Defensoria Pública traz diversos casos que teriam sido cometidos em moradores de favelas cariocas

Por Mario Hugo Monken em 06/10/2018 às 10:32:11

"Eles entraram numa casa que era ocupada pelo tráfico. Lá tinha dois garotos e três meninas. As meninas eram namoradas de traficantes. Era pra ser todo mundo preso, mas o que aconteceu é que os policiais ficaram horas na  casa. estupraram as três meninas e espancaram os garotos. Isso não pode estar certo”.

Essa denúncia, como muitas outras, integra o relatório "Circuito de Favelas por Direito" elaborado pela Defensoria Pública Estadual que traz diversos casos de violação de direitos humanos em favelas do Rio que teriam sido cometidos pelas Forças Armadas e polícias a partir de abril quando a intervenção federal, iniciada em fevereiro, já estava em vigor. . 

Além de estupros, há acusações de invasão a domicílios, subtração de bens (furto e roubo), dano ao patrimônio, avaria de alimentos,  extorsão, agentes sob o efeito de drogas, violação contra crianças, agressões físicas, execuções, impedimento de prestação de socorro, disparos a esmo, entre outras.

Ao todo, foram 15 favelas percorridas, aproximadamente 170 pessoas envolvidas e mais de 25 instituições diretamente atuantes nas idas aos territórios. Algumas centenas de casos relatados (mais de 300) e sistematizados no documento, considerado ainda parcial.

Dentre as comunidades visitadas, estão a Rocinha, Complexo da Maré (duas idas, a locais diferentes), Ficap, Cidade de Deus, Complexo do Salgueiro (duas idas, a locais diferentes), Complexo do Chapadão, Complexo de Acari, Complexo da Penha (duas idas, a locais diferentes), Complexo do Alemão, Jacarezinho, Vila Vintém e Babilônia.

Durante as visitas realizadas em favelas e periferias do Rio de Janeiro neste momento de intervenção federal, a Defensoria observou que os impactos das operações das dentro destes espaços empobrecidos são enormes. Nas operações passaram a ser utilizados tanques de guerra, helicópteros do Exército, além do uso já habitual dos carros blindados da polícia, os chamados ‘caveirões’ terrestres e aéreos.

O levantamento traz depoimentos mas não diz onde os fatos teriam ocorrido, nem a data.

"Os mortos são expostos pelos dados da saúde e, em casos mais expressivos, como as chacinas, destacados na mídia. As violações ficam silenciadas, transformando-se em sofrimentos patrimoniais, físicos e emocionais. São relatos que expõem o cotidiano perverso de medo e invisibilidade em que centenas de milhares de pessoas no Rio de Janeiro se encontram submetidas e demonstram que há um modus operandi no modo com que as comunidades são tratadas pelas forças de segurança — resume o ouvidor-geral da Defensoria, Pedro Strozenberg, que esteve à frente de todas as visitas e coletas de relatos do Circuito Favelas por Direitos.
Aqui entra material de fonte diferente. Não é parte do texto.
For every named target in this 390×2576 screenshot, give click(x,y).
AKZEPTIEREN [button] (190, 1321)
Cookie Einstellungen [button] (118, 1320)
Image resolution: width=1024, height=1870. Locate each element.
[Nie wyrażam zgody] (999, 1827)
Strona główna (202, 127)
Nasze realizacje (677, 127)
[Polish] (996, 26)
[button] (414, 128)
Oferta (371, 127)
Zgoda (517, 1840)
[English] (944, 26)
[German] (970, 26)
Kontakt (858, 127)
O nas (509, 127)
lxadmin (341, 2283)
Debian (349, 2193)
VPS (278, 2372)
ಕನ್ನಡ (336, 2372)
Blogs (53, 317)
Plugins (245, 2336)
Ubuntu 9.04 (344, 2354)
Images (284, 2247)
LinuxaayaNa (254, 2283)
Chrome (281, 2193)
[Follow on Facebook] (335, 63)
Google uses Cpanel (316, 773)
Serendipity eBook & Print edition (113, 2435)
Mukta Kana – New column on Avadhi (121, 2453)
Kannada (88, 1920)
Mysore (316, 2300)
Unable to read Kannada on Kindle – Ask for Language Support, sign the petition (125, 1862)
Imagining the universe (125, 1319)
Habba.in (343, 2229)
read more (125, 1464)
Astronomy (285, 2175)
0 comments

O relatório destaca que há “um conjunto de violações cotidianas que não ganham estatísticas oficiais, mas contribuem imensamente para gerar sentimentos múltiplos de medo, desesperança e revolta em moradores de favelas e periferias

"Botou ele no meio da rua e atirou na cabeça"

Um dos relatos fala sobre uma suposta execução cometida pela polícia: "No meio da confusão com um monte de gente na rua. Os garotos rendidos e eles falando que iam matar. O policial pegou um que estava virado para parede pelo cabelo. Botou ele no meio da rua atirou na cabeça dele na frente de todo mundo, olhou pra gente e perguntou se alguém ia
falar alguma coisa. Esse policial mata mesmo e esculacha todo mundo. Sempre ele que faz as piores coisas aqui".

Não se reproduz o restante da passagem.